The court's eagerness to hear the issue in the face of unanimous and long-standing recognition of disparate impact claims by the federal courts of appeal and the executive branch suggested that the theory was in jeopardy, and that the government would soon have to rely solely on the more rigourous intentional discrimination theory.
In particular, this is the third time in the past four years that the high court has agreed to hear this issue—with two previous cases being settled at the eleventh hour.
But an early defense of the disparate impact liability by Justice Antonin Scalia indicated that while opponents of the theory may have had the four votes required to keep the issue coming back to the court—it takes only four of the nine justices to agree to hear a case—they don't have the critical fifth vote to win there.
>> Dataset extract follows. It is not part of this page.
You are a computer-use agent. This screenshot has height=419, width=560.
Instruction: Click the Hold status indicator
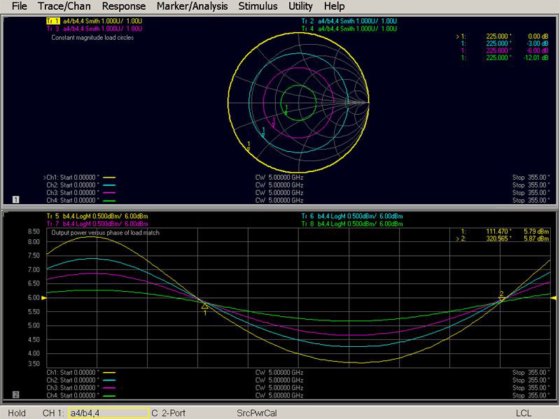pyautogui.click(x=17, y=413)
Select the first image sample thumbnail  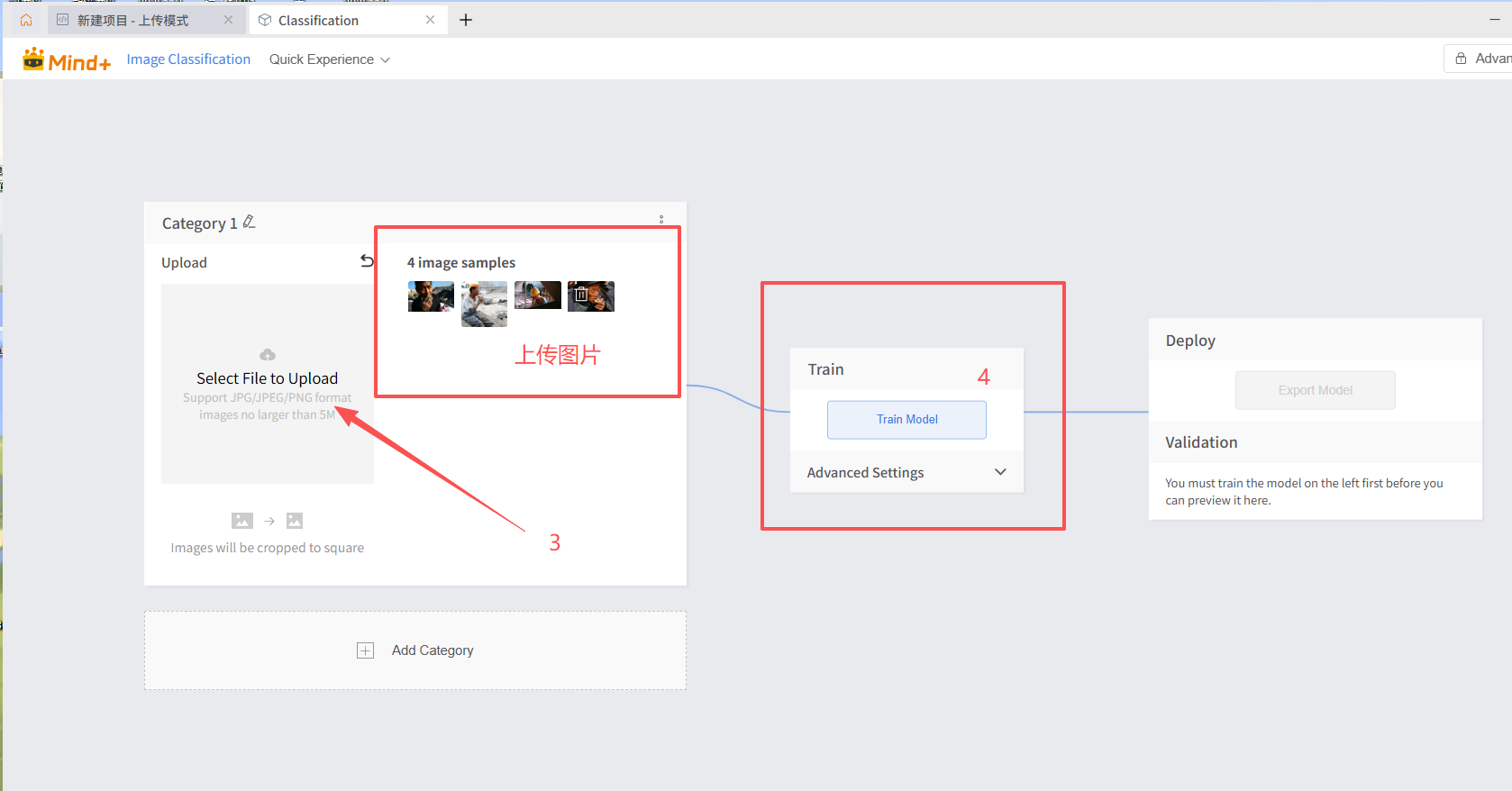tap(431, 296)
Arguing against the disparate impact theory, Texas Solicitor General Scott A. Keller began by taking on what was one of the strongest arguments against his case: that the Supreme Court has previously allowed disparate impact claims under both Title VII of the Civil Rights Act of 1964 and the Age Discrimination in Employment Act even though those statutes don't explicitly provide for such claims.
In both Griggs v. Duke Power, 401 U.S. 424 (1971), and Smith v. City of Jackson, 544 U.S. 228 (2005), the court relied on the statutes' “effects-based language” to infer the availability of a disparate impact claim, Keller said.
Those statutes specifically prohibit actions that “adversely affect” minorities. It is that “effects-based language” that can be read to allow a disparate impact claim challenging a seemingly neutral law that disproportionately affects minorities, Keller argued.
But there is no such language in the Fair Housing Act, he said.
Well, the Fair Housing Act says that people can't refuse to sell, rent “or otherwise make unavailable” housing based on race, Justice Sonia Sotomayor pointed out.
Isn't the phrase “make unavailable” just another way of saying “adversely affect,” Justice Elena Kagan wanted to know.
No, Keller responded. “Make unavailable” focuses on “actions,” not “effects,” and therefore prohibits only intentionally discriminatory actions.
Some justices seemed skeptical of that argument.
That's “a little crazy,” Sotomayor said, and Kagan added, “I don't think that that could possibly be right.”
But Scalia said he was “willing to concede” that “ ‘make unavailable' is not the same language as ‘adversely affect.' ”
But, “what hangs me up,” he said, is that Congress seemingly acknowledged the availability of disparate impact claims in subsequent amendments to the Fair Housing Act. Doesn't that “kill your case?” he asked Keller.
Justice Samuel A. Alito Jr. jumped to Keller's defense, saying that the court should be looking at what Congress meant when it passed the Fair Housing Act in 1968—not what it meant when it amended the act in 1988. The amendments “surely didn't expand the scope” of the FHA as initially enacted.
“If we're going to be realistic about this,” Justice Ruth Bader Ginsburg interjected, “nobody knew anything about disparate impact” when the Fair Housing Act was originally enacted. That's because this court first introduced the idea of a disparate impact claim in 1971—three years after Congress enacted the Fair Housing Act, Ginsburg said.
“So to try to look back and say, oh, did they mean disparate impact” in 1968 when disparate impact “wasn't on the books till '71, it's a little artificial, don't you think?” Ginsburg asked rhetorically.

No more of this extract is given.